When Irish-born and -trained architect James Hoban (c. 1762–1831) won the competition for the President's House in 1792, he relocated from Charleston, South Carolina, where he had been practicing architecture for the previous five years. Hoban had studied architecture with Thomas Ivory in Dublin, winning a medal in 1780 from the Dublin Society for some architectural drawings. Although he had been in America from about 1785, little of Hoban's work prior to his Washington career can be documented; his papers and drawings were destroyed by fire in the 1880s. During his early years in Washington, Hoban and his builder-partner erected numerous row houses and at least one hotel as speculative ventures. Other than the White House, Hoban's best-known architectural design was for Blodgett's Hotel (1793–1800), intended as a prize in a lottery to promote the city but ultimately serving as a government office building containing the post office and patent office until it burned in 1836. Hoban was intermittently in charge of the Capitol's construction during periods when there was no superintending architect in residence.
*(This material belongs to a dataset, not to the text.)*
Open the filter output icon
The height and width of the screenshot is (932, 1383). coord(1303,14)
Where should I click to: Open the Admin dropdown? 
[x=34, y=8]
Hoban was active in numerous civic affairs, founding the first lodge of Freemasons in the city and serving on the city council, as a member of the Columbian Institute, and on numerous building committees for churches and public works, probably acting as their architect. With builders Colin Williamson and Elisha O. Williams, Hoban took the city's first census, dated August 12, 1793, noting that a great proportion of the city's 820 residents consisted of “artists in the different branches of building, and from the different parts of America & Europe.”4 Throughout his years in Washington, Hoban invested in real estate and was a major property owner when he died. Under Hoban's superintendence, building the White House presented no great difficulties, as his design was for a type of structure familiar to architects and artisans alike, a mansion with no extraordinary structural features. The Capitol, however, presented numerous difficulties from the outset, as it called for a new type of building to express the uniqueness of the modern republican form of government. No design was chosen from among those submitted to the March 1792 competition. Rather, the French-born and -trained architect Stephen Sulpice Hallet (1755–1825) was employed to make further designs based on his submission to the competition, a peripteral classical temple, and on a design he had shown to Jefferson in Philadelphia before the competition, some time in 1791, perhaps while he was employed as L'Enfant's draftsman.
 

Between July 1792 and March 1793 Hallet submitted a total of five Capitol designs, four in response to suggestions made by the commissioners, Washington, and Jefferson. All were of exceptional architectural quality but costly to build. In January 1793 his fourth submission was judged against a Capitol design submitted by physician and amateur architect William Thornton. Thornton's plan was favored, but Hallet was allowed to present a fifth design, which he said reflected for the first time his own ideas of what form the Capitol should take. The outcome of a conference attended by the architects, Washington, and Jefferson was a composite design that incorporated elements from both Thornton's and Hallet's plans. The judges considered that Thornton had contributed most to the composite plan, but Hallet believed the opposite. Hallet was given the second prize and, as a professional architect, hired to build Thornton's submission. The cornerstone of the Capitol was laid on 18 September 1793; Hallet was soon fired for deviating from the adopted plan by substituting major features of his own, finally leaving the federal employ in 1795. Hallet's subsequent architectural career in America was negligible, the waste of his considerable design talents a sad loss.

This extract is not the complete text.